In its original American broadcast, "Radio Bart" finished 31st in the ratings for the week of Jan. 6–12, 1992, with a Nielsen rating of 14.1, equivalent to approximately 13 million viewing households. It was the highest-rated show on Fox that week. The episode was nominated for a Primetime Emmy Award for Outstanding Animated Program, but lost to Will Vinton's A Claymation Easter on CBS. "Radio Bart" was submitted for consideration because it was the staff's favorite episode of the season. Executive producer Al Jean said they thought this episode or an episode of The Ren & Stimpy Show would win and they were "absolutely floored" when neither did. The Simpsons director David Silverman said he thinks The Simpsons and Ren & Stimpy split the vote, allowing A Claymation Easter to win the Emmy.

Since airing, the episode has received mostly positive reviews from television critics. It was named the second-best episode of The Simpsons by Kirk Baird of the Las Vegas Sun and the third best episode by Sarah Culp of The Quindecim. DVD Movie Guide's Colin Jacobson commented: "Despite the potential for some heavy-handed moralizing, 'Radio Bart' provides a terrific show. From Bart's crappy birthday to his pranks to the public reaction to Timmy's trapping, the humor flies fast and furious in this excellent episode. It's one of the better ones." The Daily Telegraph characterized the episode as one of ten best episodes of The Simpsons. DVD Times's Chris Kaye said "Radio Bart" is "another demonstration of the series' knack for cultural references, parodying the Billy Wilder movie Ace in the Hole". Entertainment Weekly ranked "Radio Bart" as the 20th best episode of The Simpsons and commented that "it's a media parody so sharp, we're still stinging a bit." When The Simpsons began streaming on Disney+ in 2019, former Simpsons writer and executive producer Bill Oakley named this one of the best classic Simpsons episodes to watch on the service.
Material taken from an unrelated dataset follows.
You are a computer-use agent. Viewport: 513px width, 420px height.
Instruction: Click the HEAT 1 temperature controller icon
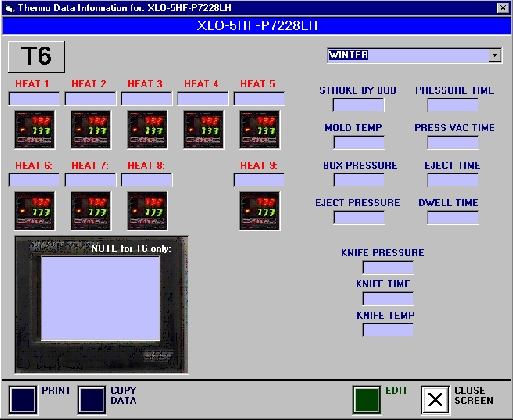pyautogui.click(x=35, y=130)
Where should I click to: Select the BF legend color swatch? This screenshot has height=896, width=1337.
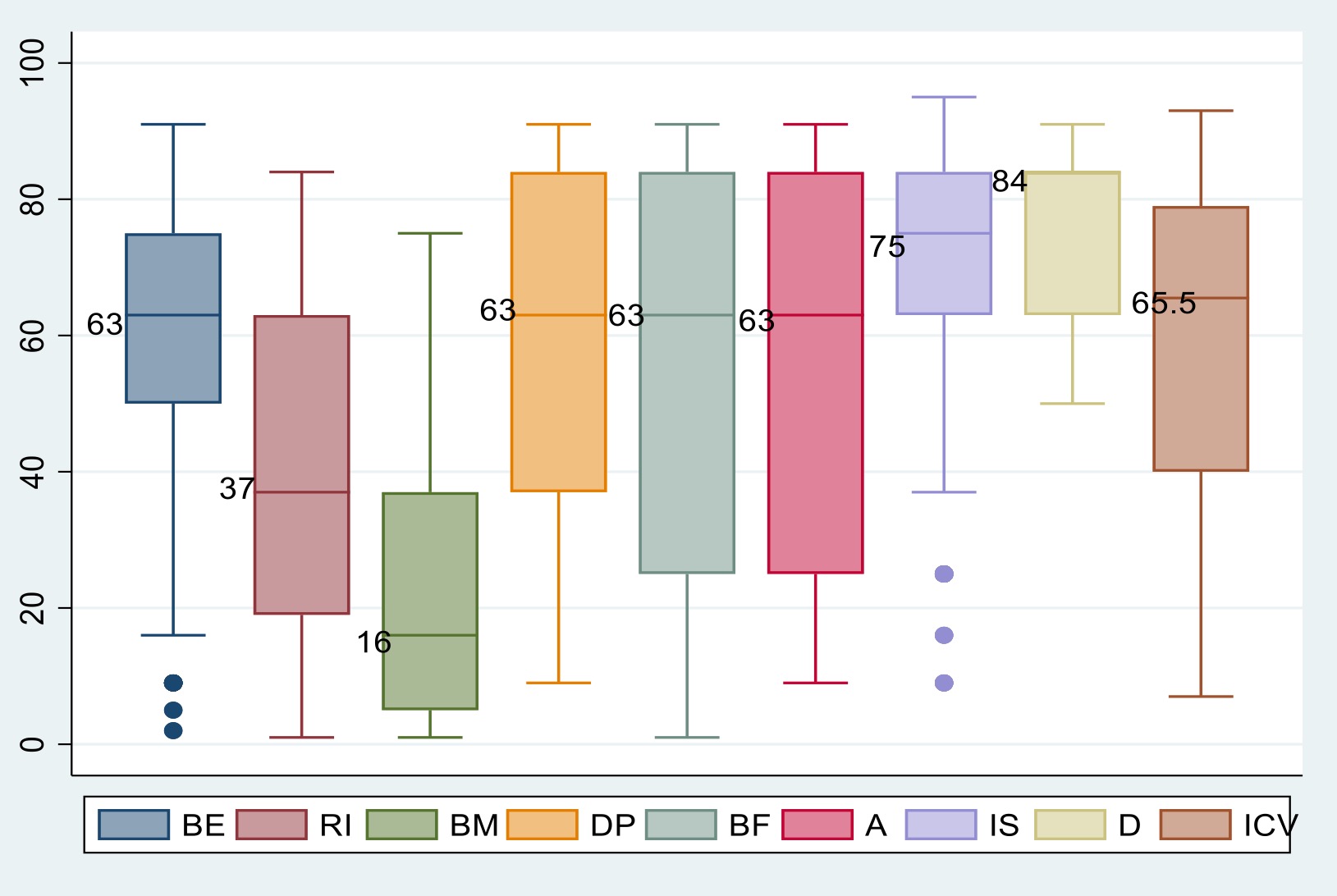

Monsters and Critics' Trent McMartin praised Sting's guest performance, calling it "humorous,” Total Films Nathan Ditum ranked his performance as the 11th best guest appearance in the show's history. The authors of the book “I Can't Believe It's a Bigger and Better Updated Unofficial Simpsons Guide,” Gary Russell and Gareth Roberts, commented that "The Police had a song called 'Canary in the Coalmine' (the episode contains a scene where a canary dies in the well, but is later determined by Dr. Hibbert to have died by 'natural causes'), and Sting had made a point of campaigning for good causes, which explains why he was singled out in this sharp critique of celebrity posturing and media panic." Tom Nawrocki of Rolling Stone rated the "We're Sending Our Love Down the Well" song as one of the best musical moments in the history of the show. Nathan Rabin writes that "For all its transgressive naughtiness and impish satire, there’s something unmistakably old-fashioned, all-American and borderline wholesome about The Simpsons", praising the episode's parodies of Ace in the Hole and celebrity activism.

==Legacy==
In the wake of the September 2017 Puebla earthquake in Mexico, the Mexican Navy reported that a child named Frida Sofia had been trapped within the debris of a fallen school. Reports regarding rescue attempts were widely publicized by Mexican media outlets. By September 21, when it became increasingly clear (and was later confirmed) that Sofia did not actually exist, internet users began to draw comparisons to the events of "Radio Bart"—to the point that "Timmy O'Toole" was trending on social media, and TV Azteca deliberately scheduled an airing of "Radio Bart" later that day in acknowledgement of the similarities.